Tuesday, November 27, 2007

The Aesthetics of the Dramatic

PLAYS and DRAMATIC FORMS

Now we come to the next problem in aesthetics. What of plays and novels in which there IS action, and there ARE characters and people that are either lovable or loathable. What of the desire and loathing situation here? How can we achieve stasis in a kinetic art form as in the dramatic?

For the answers to these questions, Joyce turns to Aristotle and his Poetics. Aristotle speaks to us of the tragic emotions: Pity and Terror. (The comic is not mentioned, but Joyce does so in an earlier work, Stephan Hero)

Tragic
The static emotions of the tragic are Pity and Terror.

Comic
The static emotion of the comic is joy! Joy in what you are experiencing. No desire, no loathing- just delight.
Definitions
Pity is the emotion that arrests the mind (aesthetic arrest) before whatsoever is grave and constant in human suffering and unites it with the human sufferer.
Terror is the emotion that arrests the mind before whatsoever is grave and constant in human suffering and unites it with the SECRET CAUSE.

Now these are important definitions to our understanding of how stasis is achieved in the dramatic. Pity is the emotion that arrests the mind- "static arrest", before whatsoever is grave and constant-"cannot be changed", in human suffering, and unites it with the human sufferer. I stress that the words are human sufferer- not Hispanic suffer, black sufferer, economically stressed sufferer, but the human suffer. We are united with the tragic hero as a human being; not as a human being with a certain social characteristic.

Terror is the emotion that arrests the mind, "static arrest", before whatsoever is grave and constant in human suffering, "cannot be changed", and unites it with the SECRET CAUSE. Our mortality is the great secret cause. We are all going to die. It is the mystery of the relationship between a man's death and the function of his life that becomes the SECRET CAUSE. It is what is grave and constant in human suffering. If you haven't gotten through to the constant, than you have not gotten through to the tragic work. This is what opens us up to transcendence. We experience the life of the tragic hero on the stage and this is what purges us (catharsis) of the kinetic emotions of desire and loathing. All of the processes of life are this way. They should not be corrected. If this does not happen, then the experience closes us up and we are in a sociological melodrama which is no tragedy.
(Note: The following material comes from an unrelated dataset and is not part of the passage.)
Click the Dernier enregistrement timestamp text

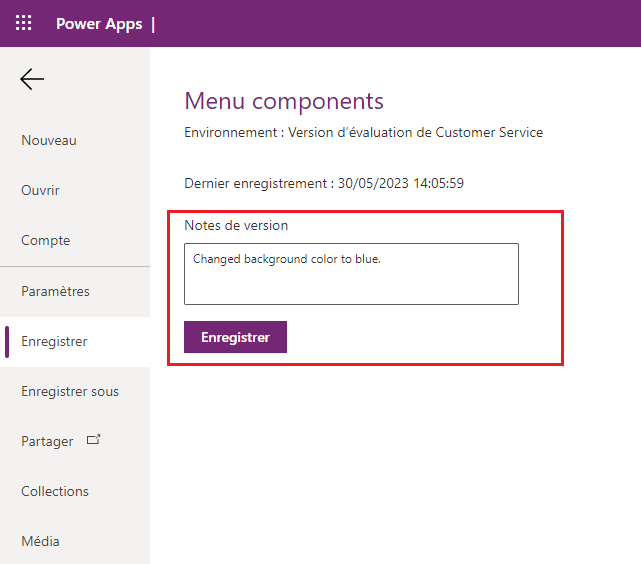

In his book, Tragedy and the Common Man, Arthur Miller states, "The tragic feeling is evoked in us when we are in the presence of a character who is ready to lay down his life [without fear] to secure one thing... his personal dignity". I use for example, Miller's play The Crucible. If we examine the play as a complaint against a strict, overzealous, puritanical society, then we are in a sociological play, not a tragedy. If we see how John Proctor's suffering and ultimate death was as much a part of his living, then we have broken through to the grave and constant.

When we have broken through the instrumentality and experience the SECRET CAUSE, then the sufferer is not an Hispanic man, a black man, an economically deprived man, or any person with a particular social characteristic- he is a man.